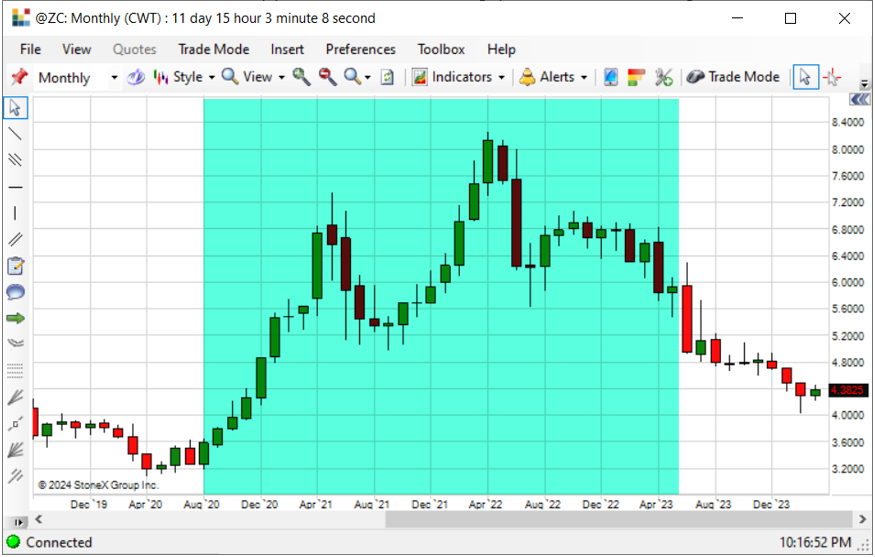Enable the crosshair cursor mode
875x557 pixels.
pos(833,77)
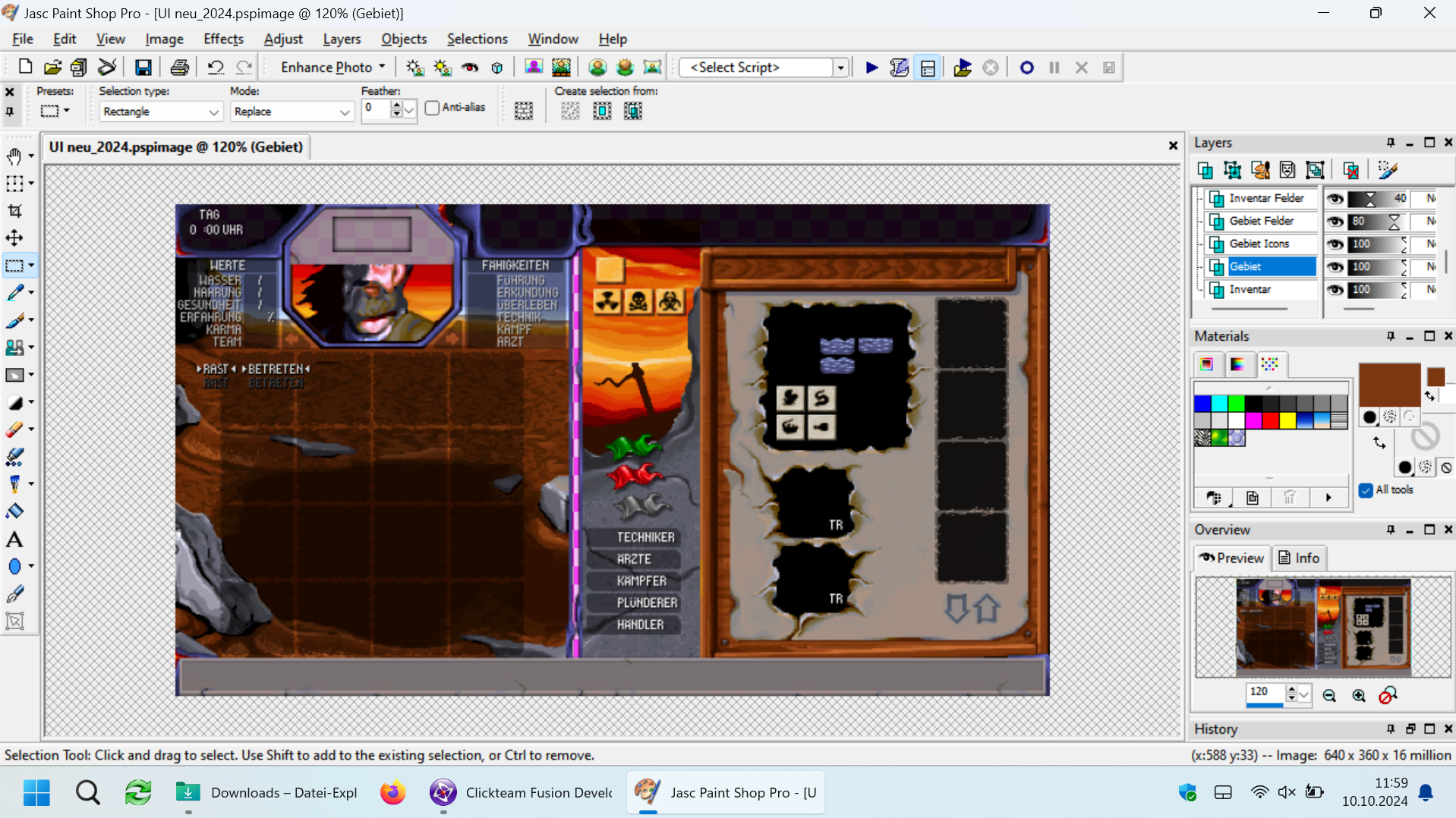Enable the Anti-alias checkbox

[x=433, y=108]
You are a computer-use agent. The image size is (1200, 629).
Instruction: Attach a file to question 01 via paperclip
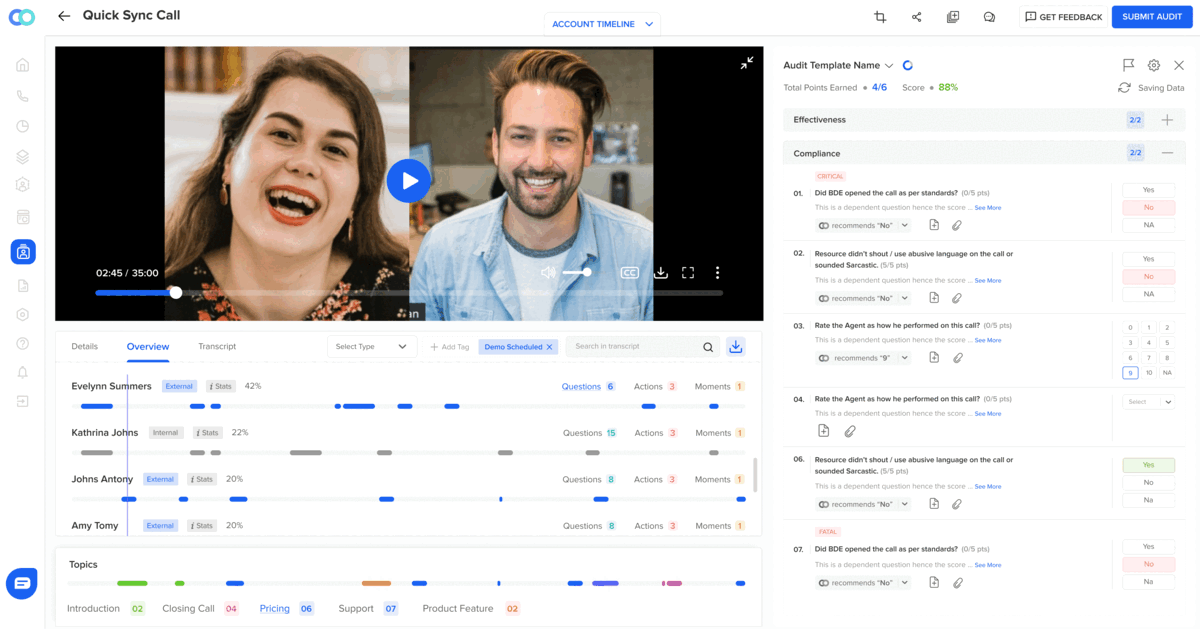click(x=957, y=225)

§ **Your assignment**
Copy, exactly and exclusively, the lines beginning with the one that contains "You are a computer-use" and ending with the last line of the listing; pictures are to be omitted.

§ **Output of the task**
You are a computer-use agent. The image size is (1200, 629).
Instruction: Attach a file to question 01 via paperclip
click(x=957, y=225)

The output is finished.